Then in a game program for the FA Cup game against Coventry at St. James’s Park Souness wrote: “Craig Bellamy has been a disruptive influence from the minute I walked into this football club with his attitude to the coaching staff, to me and to his teammates.”
Coaching staff member Dean Saunders also reported to Coach Souness that Bellamy had feigned an injury for the Arsenal training session and had told his teammates he was doing so. After the session, Souness took Bellamy to see the club chairman, where the player admitted he had indeed feigned an injury because he felt he was about to be sold. After reassuring the player that selling him was not the case, Souness told Bellamy to apologize to his teammates for what he had done. Bellamy did not call the players to apologize, so Souness dropped him for the Arsenal game.

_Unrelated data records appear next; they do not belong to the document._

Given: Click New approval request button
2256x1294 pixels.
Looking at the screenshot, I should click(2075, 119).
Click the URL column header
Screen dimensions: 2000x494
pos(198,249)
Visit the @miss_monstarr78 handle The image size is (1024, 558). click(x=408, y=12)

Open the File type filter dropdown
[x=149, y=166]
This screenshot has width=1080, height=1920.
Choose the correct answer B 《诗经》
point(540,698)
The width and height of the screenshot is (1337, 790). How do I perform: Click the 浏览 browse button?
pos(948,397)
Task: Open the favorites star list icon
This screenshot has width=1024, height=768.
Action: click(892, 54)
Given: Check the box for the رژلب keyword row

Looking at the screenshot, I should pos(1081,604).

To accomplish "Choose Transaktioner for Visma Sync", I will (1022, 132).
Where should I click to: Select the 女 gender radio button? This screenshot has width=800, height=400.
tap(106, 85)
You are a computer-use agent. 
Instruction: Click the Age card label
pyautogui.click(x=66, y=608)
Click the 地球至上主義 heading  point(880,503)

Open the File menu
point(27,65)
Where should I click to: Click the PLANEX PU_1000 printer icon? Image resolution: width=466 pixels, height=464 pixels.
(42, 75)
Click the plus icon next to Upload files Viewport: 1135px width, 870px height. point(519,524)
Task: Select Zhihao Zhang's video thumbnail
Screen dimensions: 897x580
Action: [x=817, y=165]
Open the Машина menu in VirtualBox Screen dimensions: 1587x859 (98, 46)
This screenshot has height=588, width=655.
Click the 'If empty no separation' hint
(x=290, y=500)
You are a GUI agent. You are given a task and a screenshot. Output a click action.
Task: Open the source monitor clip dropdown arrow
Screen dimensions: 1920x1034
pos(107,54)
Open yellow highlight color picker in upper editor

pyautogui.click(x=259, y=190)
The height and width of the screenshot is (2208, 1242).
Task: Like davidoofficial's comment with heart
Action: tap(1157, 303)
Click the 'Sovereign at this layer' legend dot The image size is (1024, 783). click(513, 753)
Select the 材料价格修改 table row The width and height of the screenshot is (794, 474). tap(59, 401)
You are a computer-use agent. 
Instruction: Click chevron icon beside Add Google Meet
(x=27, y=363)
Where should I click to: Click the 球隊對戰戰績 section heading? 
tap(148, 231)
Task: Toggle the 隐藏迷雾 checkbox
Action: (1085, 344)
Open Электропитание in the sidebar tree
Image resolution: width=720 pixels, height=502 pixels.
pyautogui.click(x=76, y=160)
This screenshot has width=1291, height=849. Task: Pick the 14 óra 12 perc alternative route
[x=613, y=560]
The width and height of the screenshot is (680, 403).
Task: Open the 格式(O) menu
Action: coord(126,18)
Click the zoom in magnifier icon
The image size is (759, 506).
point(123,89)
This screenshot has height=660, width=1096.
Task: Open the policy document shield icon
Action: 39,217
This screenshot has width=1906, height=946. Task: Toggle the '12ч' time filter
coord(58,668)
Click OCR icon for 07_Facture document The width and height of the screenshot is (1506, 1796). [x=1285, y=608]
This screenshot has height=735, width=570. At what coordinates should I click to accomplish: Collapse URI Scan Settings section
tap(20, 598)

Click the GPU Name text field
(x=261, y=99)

In an interview with Sky Sports News before the Arsenal game, Souness told the press that Bellamy had a tight hamstring. This statement, the boss said, was in order to protect the player as rumors began to grow something else was going down. Souness did not want bad press for club and player. Trying to keep a lid on it backfired on Souness when Bellamy said the tight hamstring statement by his manager was a lie. Bellamy then went on to call Souness a liar.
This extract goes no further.